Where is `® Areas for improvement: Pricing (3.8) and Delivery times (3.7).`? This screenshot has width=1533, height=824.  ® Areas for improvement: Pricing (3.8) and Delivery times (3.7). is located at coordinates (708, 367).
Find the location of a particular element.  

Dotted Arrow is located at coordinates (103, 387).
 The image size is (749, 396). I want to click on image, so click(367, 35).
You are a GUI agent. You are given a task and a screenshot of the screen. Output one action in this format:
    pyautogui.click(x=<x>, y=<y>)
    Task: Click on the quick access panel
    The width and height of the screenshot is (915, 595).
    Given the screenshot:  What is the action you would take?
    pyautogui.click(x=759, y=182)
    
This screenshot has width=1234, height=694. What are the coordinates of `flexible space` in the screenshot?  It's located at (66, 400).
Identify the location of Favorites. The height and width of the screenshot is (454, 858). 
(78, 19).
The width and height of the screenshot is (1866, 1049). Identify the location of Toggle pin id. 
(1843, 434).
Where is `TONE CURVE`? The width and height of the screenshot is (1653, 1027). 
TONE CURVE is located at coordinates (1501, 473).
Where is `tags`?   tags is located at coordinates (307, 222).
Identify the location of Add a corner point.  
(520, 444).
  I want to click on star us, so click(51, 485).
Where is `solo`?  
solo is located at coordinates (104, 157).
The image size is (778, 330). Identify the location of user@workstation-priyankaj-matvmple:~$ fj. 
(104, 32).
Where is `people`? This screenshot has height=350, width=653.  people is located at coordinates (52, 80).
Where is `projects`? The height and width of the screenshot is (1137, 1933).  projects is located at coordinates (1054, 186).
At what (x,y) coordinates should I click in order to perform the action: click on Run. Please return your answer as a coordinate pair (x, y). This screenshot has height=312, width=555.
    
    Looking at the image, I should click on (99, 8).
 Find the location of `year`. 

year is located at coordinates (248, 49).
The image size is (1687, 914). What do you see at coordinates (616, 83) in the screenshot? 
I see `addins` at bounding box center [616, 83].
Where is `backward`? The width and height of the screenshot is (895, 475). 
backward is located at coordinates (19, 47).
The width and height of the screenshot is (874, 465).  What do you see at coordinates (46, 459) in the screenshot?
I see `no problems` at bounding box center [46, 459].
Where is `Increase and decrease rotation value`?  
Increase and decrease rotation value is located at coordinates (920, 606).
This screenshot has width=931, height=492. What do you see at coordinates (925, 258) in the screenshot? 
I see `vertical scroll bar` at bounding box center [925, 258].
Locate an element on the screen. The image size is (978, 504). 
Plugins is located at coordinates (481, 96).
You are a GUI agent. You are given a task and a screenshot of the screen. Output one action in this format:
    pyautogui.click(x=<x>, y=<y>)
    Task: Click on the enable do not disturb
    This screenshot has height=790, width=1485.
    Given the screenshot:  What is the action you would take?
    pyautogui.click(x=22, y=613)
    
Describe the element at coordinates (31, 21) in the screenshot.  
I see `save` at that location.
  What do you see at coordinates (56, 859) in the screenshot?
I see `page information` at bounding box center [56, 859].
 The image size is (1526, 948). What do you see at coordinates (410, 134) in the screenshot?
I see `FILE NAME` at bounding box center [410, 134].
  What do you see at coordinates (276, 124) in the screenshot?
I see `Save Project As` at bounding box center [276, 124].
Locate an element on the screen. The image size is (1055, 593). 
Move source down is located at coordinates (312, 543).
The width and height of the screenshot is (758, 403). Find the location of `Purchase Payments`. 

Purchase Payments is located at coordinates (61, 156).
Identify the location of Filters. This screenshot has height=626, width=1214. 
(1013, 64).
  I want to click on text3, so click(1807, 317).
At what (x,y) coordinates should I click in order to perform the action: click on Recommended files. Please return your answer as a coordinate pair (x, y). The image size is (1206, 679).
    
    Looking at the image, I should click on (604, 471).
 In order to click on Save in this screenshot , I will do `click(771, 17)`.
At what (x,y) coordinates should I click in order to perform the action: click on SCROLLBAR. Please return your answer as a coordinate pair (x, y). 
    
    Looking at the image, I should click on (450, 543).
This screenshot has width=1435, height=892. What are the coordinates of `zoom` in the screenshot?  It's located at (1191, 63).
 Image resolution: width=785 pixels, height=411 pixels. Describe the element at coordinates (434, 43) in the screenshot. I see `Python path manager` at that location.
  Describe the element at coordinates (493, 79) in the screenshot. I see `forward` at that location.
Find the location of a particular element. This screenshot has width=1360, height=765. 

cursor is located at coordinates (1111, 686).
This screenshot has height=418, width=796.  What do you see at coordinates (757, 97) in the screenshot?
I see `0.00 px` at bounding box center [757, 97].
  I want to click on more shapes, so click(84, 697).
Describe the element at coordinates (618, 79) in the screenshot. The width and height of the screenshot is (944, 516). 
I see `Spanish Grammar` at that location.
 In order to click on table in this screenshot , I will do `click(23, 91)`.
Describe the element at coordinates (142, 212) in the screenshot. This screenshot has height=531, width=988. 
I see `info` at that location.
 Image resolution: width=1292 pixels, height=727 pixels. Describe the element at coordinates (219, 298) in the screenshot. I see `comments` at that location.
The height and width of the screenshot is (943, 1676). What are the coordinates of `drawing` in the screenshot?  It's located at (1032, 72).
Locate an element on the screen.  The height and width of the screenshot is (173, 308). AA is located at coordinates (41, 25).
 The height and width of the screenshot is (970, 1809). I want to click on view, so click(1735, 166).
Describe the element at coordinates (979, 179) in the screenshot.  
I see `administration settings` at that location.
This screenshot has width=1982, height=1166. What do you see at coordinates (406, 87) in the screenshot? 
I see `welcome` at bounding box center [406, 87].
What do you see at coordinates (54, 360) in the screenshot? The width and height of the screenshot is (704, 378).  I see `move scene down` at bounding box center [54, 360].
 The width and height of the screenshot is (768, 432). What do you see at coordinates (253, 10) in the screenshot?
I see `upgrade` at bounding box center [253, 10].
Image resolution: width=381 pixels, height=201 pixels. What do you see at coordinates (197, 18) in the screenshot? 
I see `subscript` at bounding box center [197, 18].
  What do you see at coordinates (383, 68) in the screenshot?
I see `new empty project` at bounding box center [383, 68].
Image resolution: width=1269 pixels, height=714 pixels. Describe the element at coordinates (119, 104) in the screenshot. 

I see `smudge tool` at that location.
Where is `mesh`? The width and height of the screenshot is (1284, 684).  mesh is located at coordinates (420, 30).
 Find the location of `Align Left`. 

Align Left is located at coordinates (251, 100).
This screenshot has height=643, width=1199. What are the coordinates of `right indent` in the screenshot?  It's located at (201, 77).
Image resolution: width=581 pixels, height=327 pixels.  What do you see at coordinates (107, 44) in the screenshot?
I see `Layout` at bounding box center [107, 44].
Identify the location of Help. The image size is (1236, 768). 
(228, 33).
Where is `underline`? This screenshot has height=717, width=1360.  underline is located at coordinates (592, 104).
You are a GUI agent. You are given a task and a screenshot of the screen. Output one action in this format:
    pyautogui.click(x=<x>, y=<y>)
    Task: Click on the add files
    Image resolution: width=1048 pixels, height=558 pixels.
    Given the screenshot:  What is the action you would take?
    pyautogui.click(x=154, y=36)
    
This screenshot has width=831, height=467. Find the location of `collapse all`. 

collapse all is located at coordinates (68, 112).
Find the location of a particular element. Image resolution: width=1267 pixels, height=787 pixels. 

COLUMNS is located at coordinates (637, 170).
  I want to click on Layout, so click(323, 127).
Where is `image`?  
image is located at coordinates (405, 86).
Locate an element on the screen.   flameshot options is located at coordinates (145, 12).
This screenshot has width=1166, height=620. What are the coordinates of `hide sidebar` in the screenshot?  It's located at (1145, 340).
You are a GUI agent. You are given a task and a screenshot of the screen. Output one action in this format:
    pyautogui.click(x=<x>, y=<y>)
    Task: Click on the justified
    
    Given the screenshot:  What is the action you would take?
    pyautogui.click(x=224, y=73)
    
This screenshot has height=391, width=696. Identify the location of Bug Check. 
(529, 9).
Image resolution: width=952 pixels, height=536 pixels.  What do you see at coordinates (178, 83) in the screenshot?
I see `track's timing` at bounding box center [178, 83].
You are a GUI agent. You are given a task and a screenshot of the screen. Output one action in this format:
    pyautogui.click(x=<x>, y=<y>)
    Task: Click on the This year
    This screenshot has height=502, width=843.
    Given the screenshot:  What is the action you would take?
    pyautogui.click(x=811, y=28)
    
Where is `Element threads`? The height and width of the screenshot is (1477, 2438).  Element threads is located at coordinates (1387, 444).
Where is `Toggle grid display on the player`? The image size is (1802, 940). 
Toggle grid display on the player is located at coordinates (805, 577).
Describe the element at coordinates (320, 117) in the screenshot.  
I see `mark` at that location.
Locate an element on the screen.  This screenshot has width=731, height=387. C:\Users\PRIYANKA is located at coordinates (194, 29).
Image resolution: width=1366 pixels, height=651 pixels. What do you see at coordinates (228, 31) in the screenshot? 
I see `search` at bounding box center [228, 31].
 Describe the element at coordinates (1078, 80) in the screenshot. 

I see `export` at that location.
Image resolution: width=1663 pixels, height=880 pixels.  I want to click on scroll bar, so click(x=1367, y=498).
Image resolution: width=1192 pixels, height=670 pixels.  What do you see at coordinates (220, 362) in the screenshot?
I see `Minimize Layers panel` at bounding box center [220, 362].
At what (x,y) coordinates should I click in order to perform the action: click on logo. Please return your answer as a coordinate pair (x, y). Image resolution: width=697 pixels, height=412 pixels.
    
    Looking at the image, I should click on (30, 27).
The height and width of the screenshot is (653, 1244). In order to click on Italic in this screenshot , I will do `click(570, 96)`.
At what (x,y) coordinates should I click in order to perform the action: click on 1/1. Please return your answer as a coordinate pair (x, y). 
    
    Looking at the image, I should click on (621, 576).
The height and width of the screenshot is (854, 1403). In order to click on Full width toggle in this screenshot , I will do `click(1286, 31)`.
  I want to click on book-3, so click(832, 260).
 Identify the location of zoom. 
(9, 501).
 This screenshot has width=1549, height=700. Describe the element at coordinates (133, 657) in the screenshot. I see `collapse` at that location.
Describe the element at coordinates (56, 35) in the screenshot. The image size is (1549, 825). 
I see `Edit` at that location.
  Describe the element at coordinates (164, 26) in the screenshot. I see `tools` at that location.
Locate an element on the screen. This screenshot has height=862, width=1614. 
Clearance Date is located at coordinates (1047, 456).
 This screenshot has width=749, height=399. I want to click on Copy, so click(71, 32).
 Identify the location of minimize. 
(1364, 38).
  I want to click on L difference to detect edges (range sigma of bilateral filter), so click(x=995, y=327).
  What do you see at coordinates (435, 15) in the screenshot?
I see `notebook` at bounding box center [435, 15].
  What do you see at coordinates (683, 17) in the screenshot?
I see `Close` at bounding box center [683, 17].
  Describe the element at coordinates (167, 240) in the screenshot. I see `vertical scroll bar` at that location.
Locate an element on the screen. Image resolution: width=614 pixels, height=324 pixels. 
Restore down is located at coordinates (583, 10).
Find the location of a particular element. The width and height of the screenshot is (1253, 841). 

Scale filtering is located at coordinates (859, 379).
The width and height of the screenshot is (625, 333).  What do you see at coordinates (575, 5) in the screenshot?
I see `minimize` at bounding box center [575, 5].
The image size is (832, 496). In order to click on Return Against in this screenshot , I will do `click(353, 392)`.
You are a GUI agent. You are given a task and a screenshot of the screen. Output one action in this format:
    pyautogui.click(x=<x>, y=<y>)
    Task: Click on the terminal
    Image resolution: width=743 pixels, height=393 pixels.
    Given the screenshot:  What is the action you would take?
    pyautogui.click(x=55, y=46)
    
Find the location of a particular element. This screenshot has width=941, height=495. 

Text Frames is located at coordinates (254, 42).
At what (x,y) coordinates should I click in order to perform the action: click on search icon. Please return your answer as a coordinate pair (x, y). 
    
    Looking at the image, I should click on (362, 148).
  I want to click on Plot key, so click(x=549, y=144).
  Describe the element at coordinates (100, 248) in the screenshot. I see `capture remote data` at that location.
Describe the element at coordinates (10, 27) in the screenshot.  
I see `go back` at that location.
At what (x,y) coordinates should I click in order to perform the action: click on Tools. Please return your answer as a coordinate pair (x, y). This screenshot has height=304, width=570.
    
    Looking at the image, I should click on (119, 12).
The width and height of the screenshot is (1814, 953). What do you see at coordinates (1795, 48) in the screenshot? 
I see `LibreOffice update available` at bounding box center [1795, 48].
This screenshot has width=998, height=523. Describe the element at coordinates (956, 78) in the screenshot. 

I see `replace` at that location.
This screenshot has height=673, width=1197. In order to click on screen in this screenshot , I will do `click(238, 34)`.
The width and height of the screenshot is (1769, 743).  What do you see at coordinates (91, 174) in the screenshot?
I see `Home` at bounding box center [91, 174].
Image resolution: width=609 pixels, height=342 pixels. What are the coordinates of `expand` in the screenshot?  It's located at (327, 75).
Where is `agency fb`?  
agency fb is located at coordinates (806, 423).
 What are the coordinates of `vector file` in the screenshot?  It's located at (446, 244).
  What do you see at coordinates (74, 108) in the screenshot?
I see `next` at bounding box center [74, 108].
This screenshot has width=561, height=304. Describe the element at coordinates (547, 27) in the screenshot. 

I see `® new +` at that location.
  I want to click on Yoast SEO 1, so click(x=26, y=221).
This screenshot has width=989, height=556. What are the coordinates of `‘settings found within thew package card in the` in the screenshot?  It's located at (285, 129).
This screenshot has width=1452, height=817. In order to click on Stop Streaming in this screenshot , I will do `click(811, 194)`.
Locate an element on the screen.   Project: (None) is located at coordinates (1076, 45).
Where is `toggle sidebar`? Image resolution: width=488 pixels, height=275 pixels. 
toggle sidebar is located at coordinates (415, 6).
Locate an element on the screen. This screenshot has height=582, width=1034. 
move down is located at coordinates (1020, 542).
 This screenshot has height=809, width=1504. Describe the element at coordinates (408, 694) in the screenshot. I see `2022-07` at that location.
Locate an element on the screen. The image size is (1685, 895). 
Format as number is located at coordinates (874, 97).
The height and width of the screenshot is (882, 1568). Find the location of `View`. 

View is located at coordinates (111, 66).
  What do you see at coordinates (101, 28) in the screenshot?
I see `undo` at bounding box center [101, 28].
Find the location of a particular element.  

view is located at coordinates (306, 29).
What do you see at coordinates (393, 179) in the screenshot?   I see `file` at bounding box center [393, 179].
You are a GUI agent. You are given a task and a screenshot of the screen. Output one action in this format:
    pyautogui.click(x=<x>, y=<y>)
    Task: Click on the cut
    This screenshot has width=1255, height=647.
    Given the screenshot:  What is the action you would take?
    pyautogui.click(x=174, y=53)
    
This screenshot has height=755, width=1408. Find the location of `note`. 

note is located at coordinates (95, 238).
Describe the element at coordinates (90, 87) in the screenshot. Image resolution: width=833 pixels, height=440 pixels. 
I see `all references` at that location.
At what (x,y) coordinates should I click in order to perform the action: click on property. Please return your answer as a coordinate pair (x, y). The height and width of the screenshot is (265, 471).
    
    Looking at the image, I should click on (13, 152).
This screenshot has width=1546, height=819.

---+---

## Direction
Give back, unchanged, the lines of the records starting with the line that contains "The image size is (778, 330)." and going on through the line that contains "coordinates (52, 80).", both of those included.

## Complete output
The image size is (778, 330). Identify the location of user@workstation-priyankaj-matvmple:~$ fj. 
(104, 32).
Where is `people`? This screenshot has height=350, width=653.  people is located at coordinates (52, 80).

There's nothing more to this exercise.